The task: As the answer, give exactly the lines of the records below from the one with "This screenshot has height=759, width=1111." through the one with "new chat with", ends included and pictures left out.

Recorded data: Begin

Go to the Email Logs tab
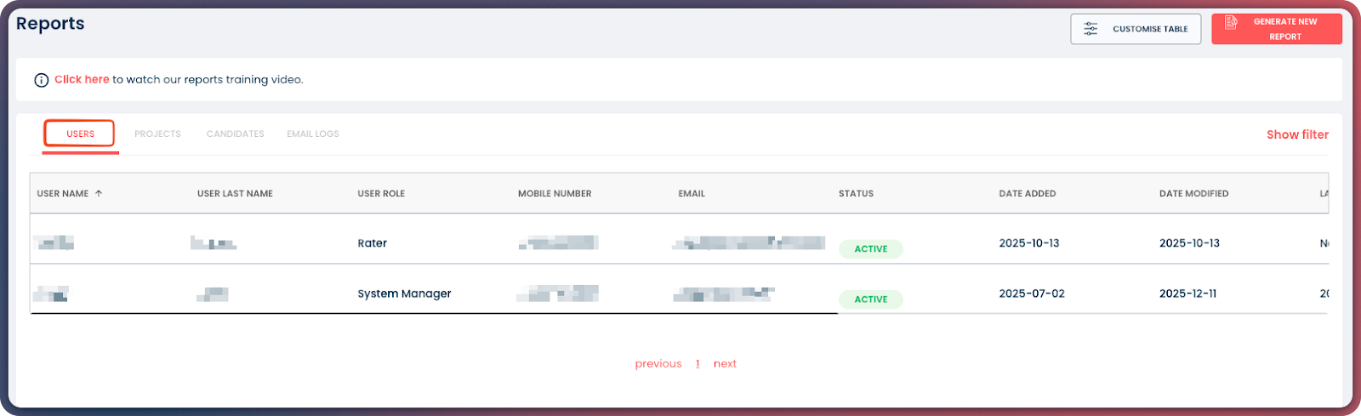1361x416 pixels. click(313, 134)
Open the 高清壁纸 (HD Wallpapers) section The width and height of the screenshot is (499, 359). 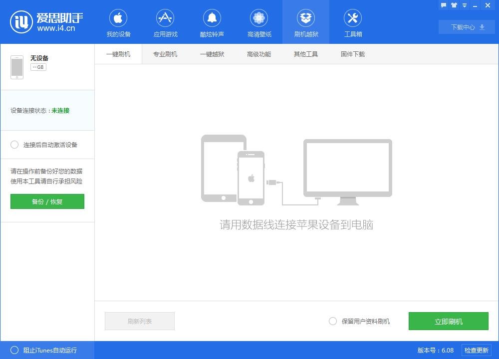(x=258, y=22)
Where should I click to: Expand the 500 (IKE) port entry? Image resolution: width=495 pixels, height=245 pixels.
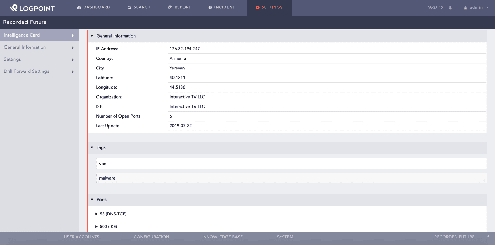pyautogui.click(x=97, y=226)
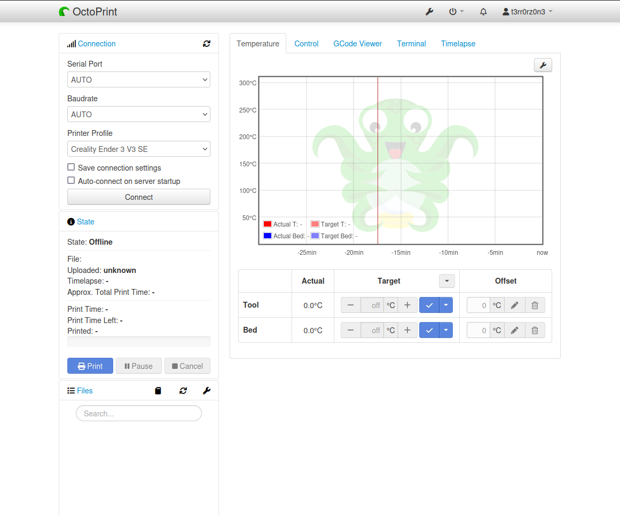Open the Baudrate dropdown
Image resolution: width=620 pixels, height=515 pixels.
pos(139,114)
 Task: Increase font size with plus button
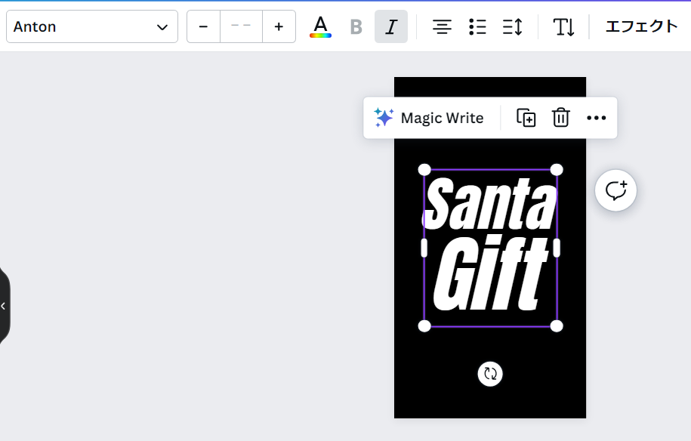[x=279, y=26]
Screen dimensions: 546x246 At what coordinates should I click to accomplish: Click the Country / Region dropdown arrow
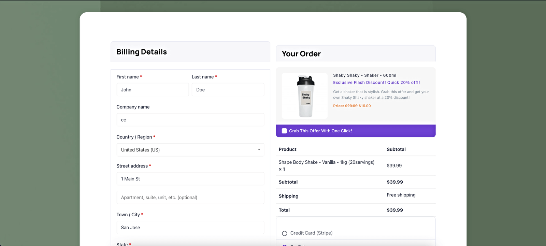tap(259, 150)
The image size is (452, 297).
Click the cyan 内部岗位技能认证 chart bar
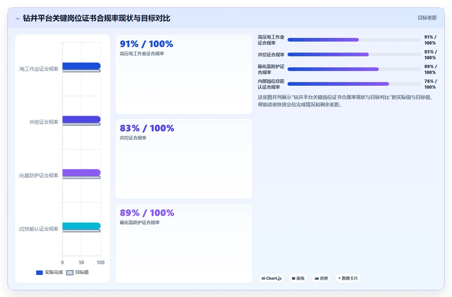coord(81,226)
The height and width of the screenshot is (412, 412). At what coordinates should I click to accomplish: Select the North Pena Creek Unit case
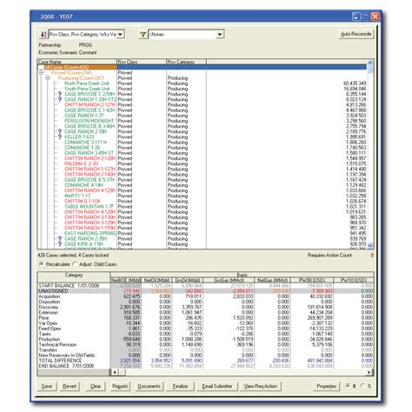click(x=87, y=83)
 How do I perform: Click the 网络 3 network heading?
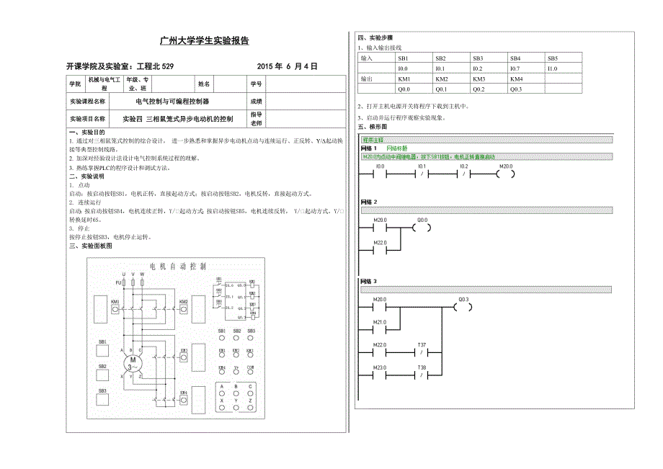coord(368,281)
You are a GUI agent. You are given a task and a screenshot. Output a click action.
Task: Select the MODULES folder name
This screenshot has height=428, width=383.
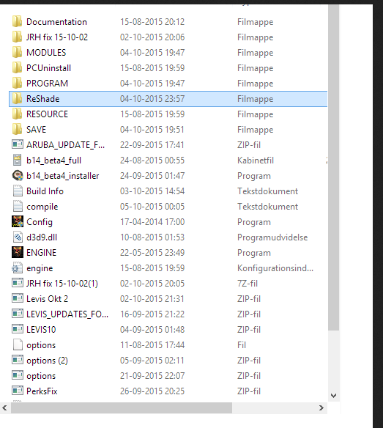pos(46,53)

Recorded data: End
Recorded data: Begin

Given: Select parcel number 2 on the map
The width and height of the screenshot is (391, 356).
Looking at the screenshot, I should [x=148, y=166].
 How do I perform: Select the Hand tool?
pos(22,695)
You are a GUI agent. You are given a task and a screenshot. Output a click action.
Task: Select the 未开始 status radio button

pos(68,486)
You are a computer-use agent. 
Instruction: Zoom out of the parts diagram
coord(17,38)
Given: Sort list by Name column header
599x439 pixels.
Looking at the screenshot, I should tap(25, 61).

Recorded data: End
Recorded data: Begin

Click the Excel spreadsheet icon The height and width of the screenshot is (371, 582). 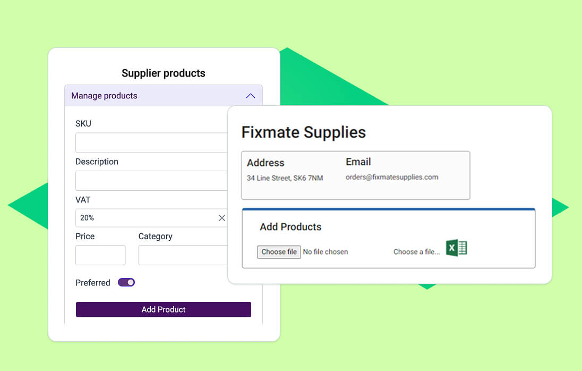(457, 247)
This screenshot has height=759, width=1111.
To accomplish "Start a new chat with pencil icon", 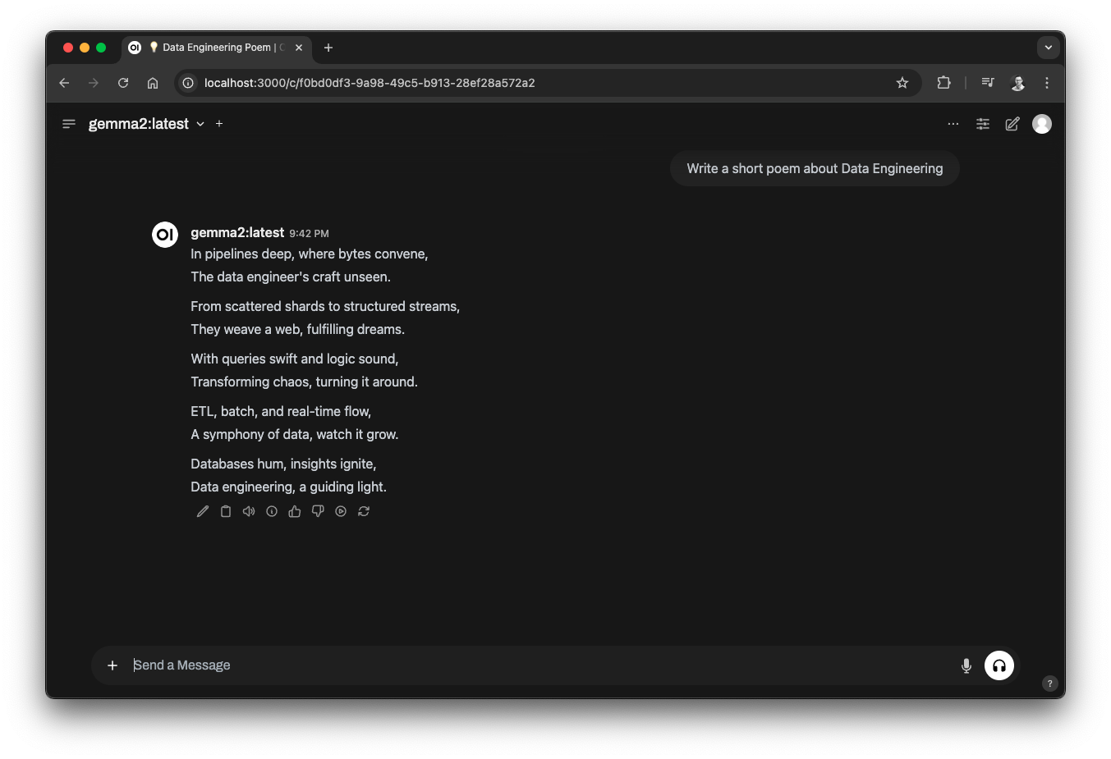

Recorded data: End

Result of this task:
This screenshot has height=759, width=1111.
To accomplish "Start a new chat with pencil icon", 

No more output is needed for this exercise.